Jeune diplômé sans emploi et ne pouvant plus supporter de vivre sous le toit parental, Ekabela décide de s’affirmer seul. Première tentative : une aventure vers l’Occident, mais il ne peut y aller à cause du billet d’avion qu’il ne peut s’octroyer. Seconde tentative : aller travailler la terre au village ; il ne peut réaliser ce projet à cause des mésententes qu’il y a eu dans la famille. Aussi la magouille qui mine la fonction publique dans ses recrutements, le contraint à ne pas y penser. Pour vaincre la misère qui l’habite, il ouvre un centre d’alphabétisation au domicile parental pour gagner un peu d’argent. Commence alors pour Ekabela une carrière d’enseignant atypique qui va lui faire découvrir le côté mercantile de l’école privée. Tous les moyens y sont permis pour exploiter enseignants, élèves et parents d’élèves. Prestations dans deux écoles privées et dans un centre professionnel avant de créer son propre centre d’apprentissage de l’anglais pendant les vacances pour se faire un peu d’argent. Mais comme tout cela se passe dans le Complexe Scolaire Inkion, la fameuse gestionnaire de cette école va s’intéresser à ses gains. Tombé dans la misère pendant les vacances il finit par vendre quelques ouvrages à lui prêtés par les élèves. Et son destin devient un « bonheur brûlé » par les souffrances de la vie d’un enseignant qui va servir d’interprète entre une ancienne élève et son amant ukrainien parlant anglais. Manuscrit de bonheur brûlé est un texte qui, dans une tragi-comédie incisive, fait une critique sévère de l’école privée au sud du Sahara.

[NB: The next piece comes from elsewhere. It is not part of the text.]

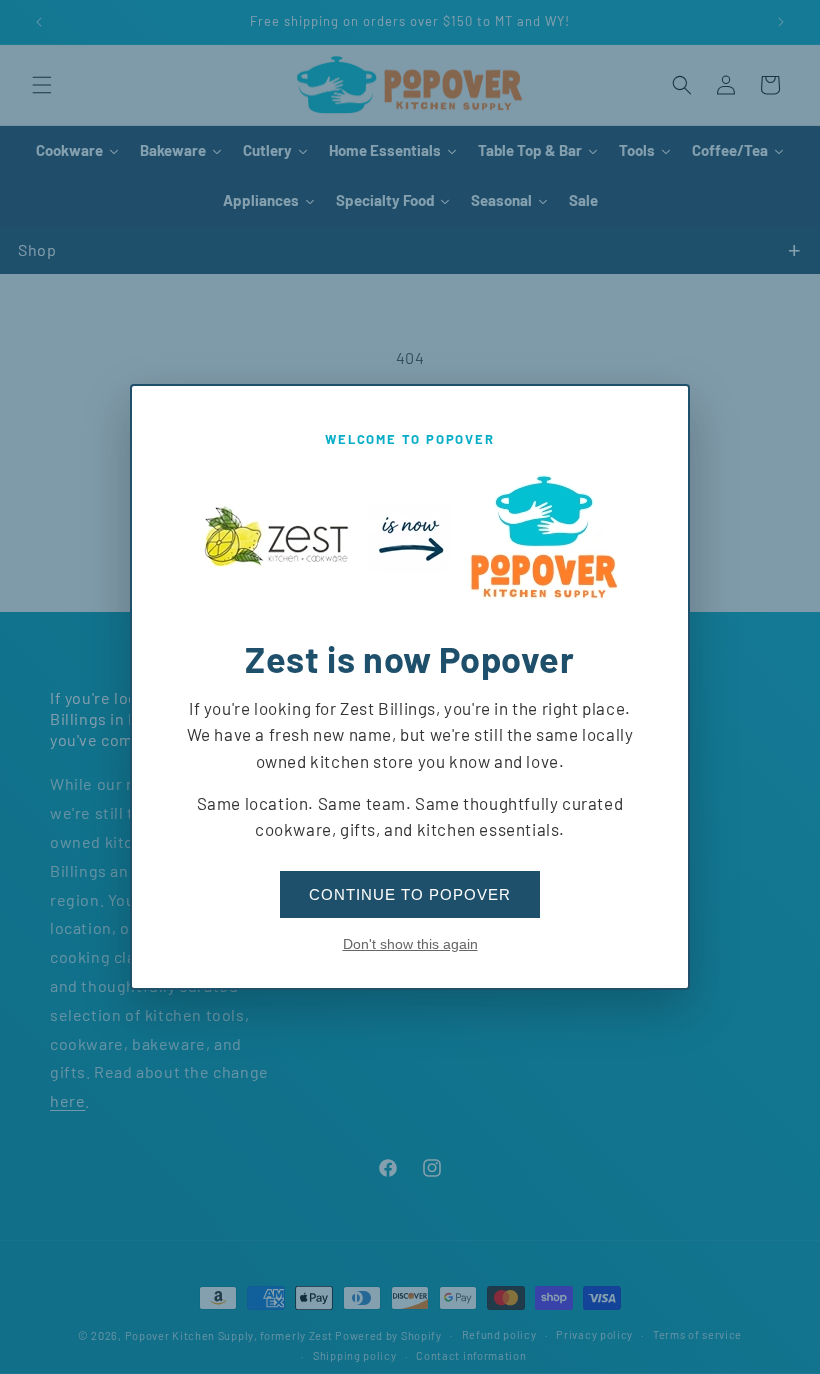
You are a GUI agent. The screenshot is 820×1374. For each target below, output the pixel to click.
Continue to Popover (410, 894)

L’école au centre d’une société des antivaleurs

Le jeune Ekabela, après des prestations dans son propre centre d’alphabétisation, se trouve confronté aux réalités des écoles privées quand il est recruté dans deux établissements : Le Complexe Scolaire Inkion et Les Surdoués, espèces de réservoirs de diplômés sans emploi et de retraités. Des écoles où le héros constate la magouille qui les caractérise : « (…) une magouille bien huilée consistait à faire payer des frais d’étude du dossier qui s’élevaient à 5000 francs à toute personne recherchant un poste dans l’établissement » (p.19).  Tout est lié à l’appât du gain dans ces écoles reléguant au second plan la formation des enseignés. Ekabela le constate à travers le comportement cupide de la gestionnaire du Complexe Scolaire Inkion où celle-ci « [est] très pointilleuse sur le contrôle des frais de scolarité » (p.28). Elle va manifester son penchant pour l’argent quand Ekabela ouvrira plus tard son centre d’apprentissage de l’anglais au sein de leur établissement : « madame la gestionnaire n’entendait pas laisser Ekabela évoluer librement. Elle réclamait de temps en temps ses droits par apprenant. Chez elle, l’argent n’avait pas de raison d’aller en vacances » (p.95). Dans ce monde scolaire du privé, l’argent apparait comme l’élément primordial dans les relations entre les promoteurs, les enseignants et les élèves, ainsi que les parents de ces derniers. La cupidité des promoteurs, les enseignants qui se font corrompre par les élèves, des situations qui provoquent l’agonie de l’école, contraste avec le discours mensonger de ces écoles privées : « Au Complexe Scolaire Inkion, les ennemis contre lesquels nous luttons ont pour noms : la corruption, la fraude, la paresse » (p.91). Malheureusement ce sont ces antivaleurs qui vont accompagner Ekébela tout au long de son passage dans ces écoles privées.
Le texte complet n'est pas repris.